# Wie nennt man diese Art von Musik?



## Cruzes (30. November 2010)

Wie nennt man diese Art von Musik ala http://www.youtube.c...h?v=D4AoXMh0Di4 ( WoW Artahs Death Theme / Invincible )
ich stehe total auf so ne gemachte musik, schön mit gesang klassischer music und diesen ... nja ... epischen moment.

z.b. weitere titel:
http://www.youtube.c...h?v=yZy9ziutmaA
http://www.youtube.c...h?v=bTm7vTsYBsI
http://www.youtube.com/watch?v=fNKL22rpcr4&feature=related

... etc, ich hoffe ihr könnt mir weiterhelfen oder sagen wo es auf youtube ne sammlung von solcher musik gibt.

Danke im vorraus!


----------



## Leviathan666 (30. November 2010)

Mytische Balade mit indianischem Touch.

P.S.: Sagen wir einfach "epische RPG Balade". ^^


----------



## Caps-lock (1. Dezember 2010)

ich würd sagen das ist Ambient.


----------



## Charom (1. Dezember 2010)

Enya - May it be ist aufjedenfall New Age, laut Lable.
------------------------
| Aufgaben |
1/ Welcher Musikrichtung ordnet Charom im Textauszug Enyas „May it be“ zu?
2/ Fasse den Textauszug in zwei Sätzen zusammen.
3/ Schreibe den Textauszug von den Worten „ich stehe total“ an bis nach „Danke im vorraus!“ neu und setze dabei „Playlist“ anstelle von „sammlung“ ein.
------------------------
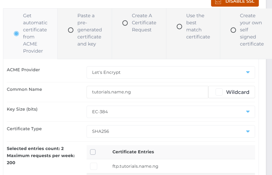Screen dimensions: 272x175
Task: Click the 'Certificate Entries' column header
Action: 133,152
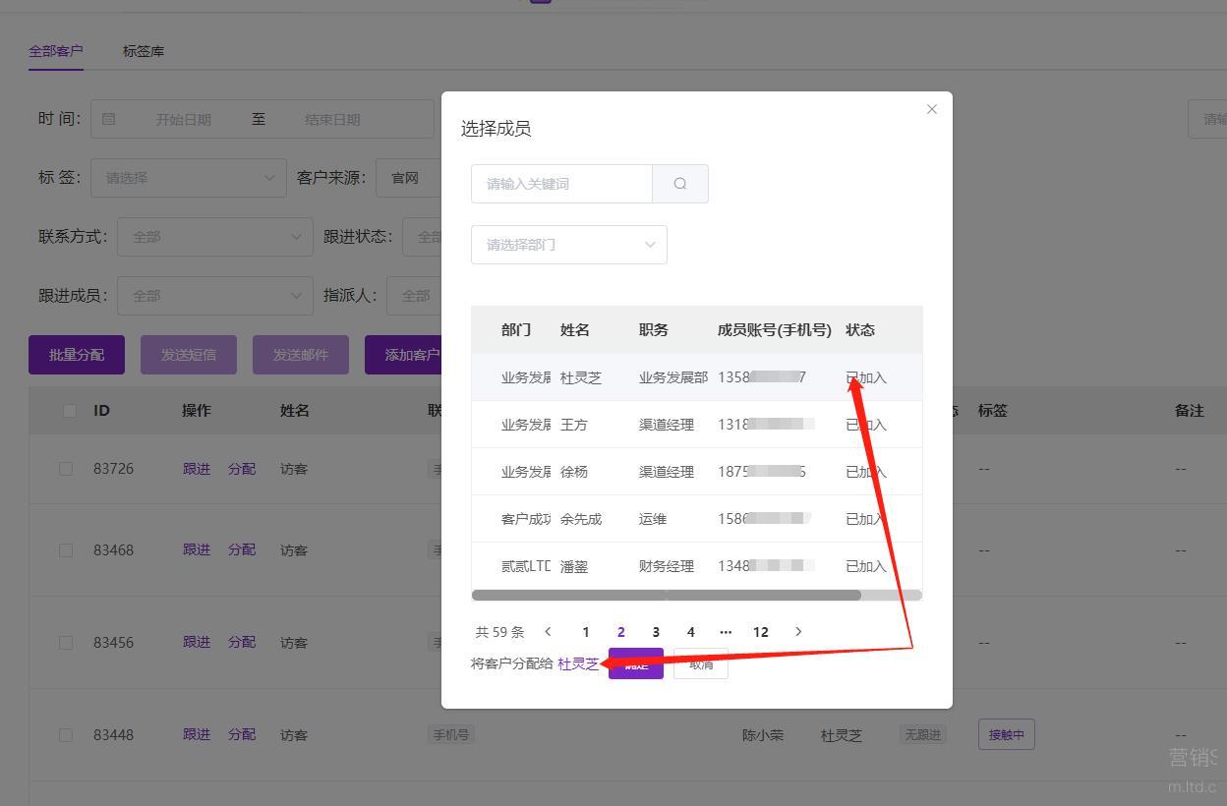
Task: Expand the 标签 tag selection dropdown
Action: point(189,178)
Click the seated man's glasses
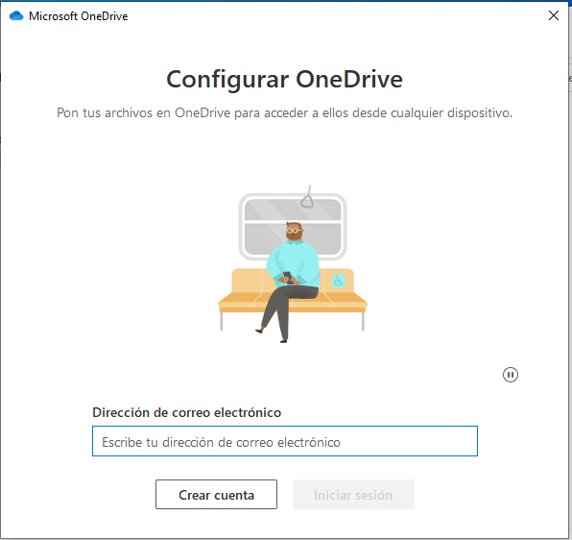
------------------------
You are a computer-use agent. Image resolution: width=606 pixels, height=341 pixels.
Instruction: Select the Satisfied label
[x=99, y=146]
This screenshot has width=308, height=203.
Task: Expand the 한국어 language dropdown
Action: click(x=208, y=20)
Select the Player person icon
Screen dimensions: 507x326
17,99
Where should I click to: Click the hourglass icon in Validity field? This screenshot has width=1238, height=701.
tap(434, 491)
------------------------
| Musterlösungen |
1/ New Age

2/ Cruzes fragt, wie man Musik mit Gesang, klassischen Klängen und epischen Momenten nennt, und bittet um Hilfe oder den Hinweis auf eine Sammlung solcher Musik auf YouTube. Die Antworten nennen sie mythische bzw. epische RPG-Ballade oder Ambient, und Charom ordnet Enyas „May it be“ laut Label dem New Age zu.

3/
ich stehe total auf so ne gemachte musik, schön mit gesang klassischer music und diesen ... nja ... epischen moment.

z.b. weitere titel:
http://www.youtube.c...h?v=yZy9ziutmaA
http://www.youtube.c...h?v=bTm7vTsYBsI
http://www.youtube.com/watch?v=fNKL22rpcr4&feature=related

... etc, ich hoffe ihr könnt mir weiterhelfen oder sagen wo es auf youtube ne Playlist von solcher musik gibt.

Danke im vorraus!